Avant son deuxième match en L1 à Lille (3-1) en octobre, à un poste de latéral droit inédit pour lui, William Saliba s’est fendu d’un appel à son ancien coach Fabio Frasconi. « Ça m’a touché qu’on parle pendant plus d’une demi-heure de l’aspect tactique de ce poste, confie ce dernier. J’ai eu la sensation d’échanger avec un gars ayant dix années de carrière pro derrière lui. Ça m’a bluffé de le voir faire un tel match ce soir-là contre l’attaque la plus rapide de Ligue 1. C’est impressionnant que tout aille aussi vite pour William. »

Jean-Luc Vannuchi n’a pu s’appuyer sur William Saliba que lors du tournoi de Limoges en septembre avec les U18 tricolores, avant que le phénomène ne se révèle en Ligue 1… puis en sélection avec les U19 et même les U20. « Il dégageait une telle force et un tel charisme que j’en avais tout de suite fait mon capitaine », se souvient-il. En six jours, il l’a vu à l’œuvre lors de trois rencontres contre la Russie, les Pays-Bas et l’Angleterre. Ses éloges en disent long sur le potentiel du gaillard.

Il avait été le seul à faire jeu égal avec les Anglais (1-2) et dans les deux autres matchs, il donnait l’impression de déjà être un senior au milieu des juniors. Dans l’impact et les accélérations avec ou sans ballon, c’est une machine de guerre, une force de la nature, un monstre. Quand il démarre une action, on sent qu’il va aller au bout. Il est capable de parcourir 40 mètres avec le ballon sans que personne n’ose se mettre sur son chemin. »

Il vit toujours au centre de formation de l’ASSE à L’Etrat

On retrouve ici l’univers Dragon Ball Z concernant celui qui a notamment inscrit le but de l’égalisation, de la tête, contre les U18 british. Décrit par tous comme « un vrai passionné de foot », William Saliba a donc choisi de miser sur la continuité mardi avec ce nouveau contrat, allongé de deux ans et s’accompagnant d’une revalorisation salariale. « Je sais qu’il vit toujours au centre de formation de l’ASSE, c’est un signe intéressant », remarque Jean-Luc Vannuchi.

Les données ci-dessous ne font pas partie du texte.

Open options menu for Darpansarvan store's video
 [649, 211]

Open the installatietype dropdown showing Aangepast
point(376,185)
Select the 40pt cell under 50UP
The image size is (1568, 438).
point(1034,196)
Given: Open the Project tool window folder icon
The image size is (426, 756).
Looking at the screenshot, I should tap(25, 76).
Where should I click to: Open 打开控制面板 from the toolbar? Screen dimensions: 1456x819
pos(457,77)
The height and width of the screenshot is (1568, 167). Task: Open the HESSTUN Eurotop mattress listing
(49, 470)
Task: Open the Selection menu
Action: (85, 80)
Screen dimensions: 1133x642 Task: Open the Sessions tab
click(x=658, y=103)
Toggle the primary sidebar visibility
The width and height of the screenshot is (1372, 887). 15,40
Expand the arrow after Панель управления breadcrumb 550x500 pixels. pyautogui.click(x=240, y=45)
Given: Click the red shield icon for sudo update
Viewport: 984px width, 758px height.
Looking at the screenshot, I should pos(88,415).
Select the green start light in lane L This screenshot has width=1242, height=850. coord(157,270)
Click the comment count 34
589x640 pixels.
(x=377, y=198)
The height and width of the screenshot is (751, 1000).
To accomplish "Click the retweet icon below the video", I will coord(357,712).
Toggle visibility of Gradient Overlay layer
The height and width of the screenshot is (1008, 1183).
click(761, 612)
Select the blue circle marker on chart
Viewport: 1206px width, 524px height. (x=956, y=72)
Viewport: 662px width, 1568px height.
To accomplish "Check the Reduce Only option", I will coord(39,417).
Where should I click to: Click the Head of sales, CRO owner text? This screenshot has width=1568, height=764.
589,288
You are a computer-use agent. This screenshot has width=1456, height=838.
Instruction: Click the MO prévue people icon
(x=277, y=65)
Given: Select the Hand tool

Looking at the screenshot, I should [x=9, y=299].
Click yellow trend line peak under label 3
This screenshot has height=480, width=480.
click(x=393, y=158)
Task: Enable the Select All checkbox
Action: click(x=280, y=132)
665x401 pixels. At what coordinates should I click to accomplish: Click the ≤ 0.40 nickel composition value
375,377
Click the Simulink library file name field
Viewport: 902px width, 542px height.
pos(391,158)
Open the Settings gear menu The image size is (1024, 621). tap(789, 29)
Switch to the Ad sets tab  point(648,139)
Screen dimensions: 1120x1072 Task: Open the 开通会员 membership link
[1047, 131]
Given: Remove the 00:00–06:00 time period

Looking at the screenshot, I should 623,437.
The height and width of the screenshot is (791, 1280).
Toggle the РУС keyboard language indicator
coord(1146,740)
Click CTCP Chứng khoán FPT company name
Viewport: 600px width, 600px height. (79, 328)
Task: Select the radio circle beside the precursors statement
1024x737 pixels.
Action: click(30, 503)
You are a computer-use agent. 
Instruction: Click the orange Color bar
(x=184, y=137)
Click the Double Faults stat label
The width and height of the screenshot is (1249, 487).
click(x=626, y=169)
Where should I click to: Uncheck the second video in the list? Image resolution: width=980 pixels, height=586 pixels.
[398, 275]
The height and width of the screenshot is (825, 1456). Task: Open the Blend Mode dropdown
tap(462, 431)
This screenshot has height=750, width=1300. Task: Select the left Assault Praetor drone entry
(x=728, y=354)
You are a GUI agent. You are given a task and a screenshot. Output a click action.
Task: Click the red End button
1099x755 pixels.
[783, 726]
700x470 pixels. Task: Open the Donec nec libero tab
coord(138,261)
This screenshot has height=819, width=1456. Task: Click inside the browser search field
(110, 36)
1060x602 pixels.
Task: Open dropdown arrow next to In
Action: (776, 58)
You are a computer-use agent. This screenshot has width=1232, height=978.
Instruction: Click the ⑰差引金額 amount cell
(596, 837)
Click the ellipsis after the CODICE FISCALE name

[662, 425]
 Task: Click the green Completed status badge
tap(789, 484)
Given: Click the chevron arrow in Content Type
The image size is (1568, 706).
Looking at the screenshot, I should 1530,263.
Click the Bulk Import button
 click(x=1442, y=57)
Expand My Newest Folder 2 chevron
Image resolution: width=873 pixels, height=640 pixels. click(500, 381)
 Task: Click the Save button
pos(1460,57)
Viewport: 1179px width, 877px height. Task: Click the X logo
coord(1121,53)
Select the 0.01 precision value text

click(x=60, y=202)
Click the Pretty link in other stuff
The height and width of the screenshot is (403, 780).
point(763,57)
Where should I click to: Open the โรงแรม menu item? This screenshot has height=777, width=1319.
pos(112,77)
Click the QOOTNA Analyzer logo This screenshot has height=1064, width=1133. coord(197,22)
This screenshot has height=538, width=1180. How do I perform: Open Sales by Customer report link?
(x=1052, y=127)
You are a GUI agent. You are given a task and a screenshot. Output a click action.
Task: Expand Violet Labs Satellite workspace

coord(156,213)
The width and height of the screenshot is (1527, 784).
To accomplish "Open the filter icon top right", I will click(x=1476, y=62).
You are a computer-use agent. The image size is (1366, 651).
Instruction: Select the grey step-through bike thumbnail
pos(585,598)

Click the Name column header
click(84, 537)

Au vu de ses prestations majeures lors des deux derniers clean sheets de Verts aux portes de la Ligue des champions (3-0 contre Bordeaux, 0-2 à Reims), mais aussi de la suspension de Timothée Kolodziejczak, il ne fait presque aucun doute qu’il disputera un match déterminant contre Toulouse dimanche en Ligue 1 et non la même affiche, la veille, en finale de la Coupe Gambardella.

Jean-Luc Vannuchi a peur de « ne jamais le revoir » en U18 ou U19

« Je préférerais qu’il finisse en apothéose sa belle aventure avec l’équipe U19, pour une première fois dans sa carrière au Stade de France et peut-être un premier trophée majeur », décrypte Fousseni Diawara. Mais de la même manière, sa phénoménale trajectoire risque de le conduire au Mondial U20 cet été en Pologne et non à l’Euro U19 en 2020.

« Son double surclassement en équipe de France ne m’étonne pas du tout. J’ai peur de ne jamais le revoir », confirme Jean-Luc Vannuchi. Difficile de retenir dans sa catégorie un « Super Saiyan » lorsqu’il explose au plus haut niveau.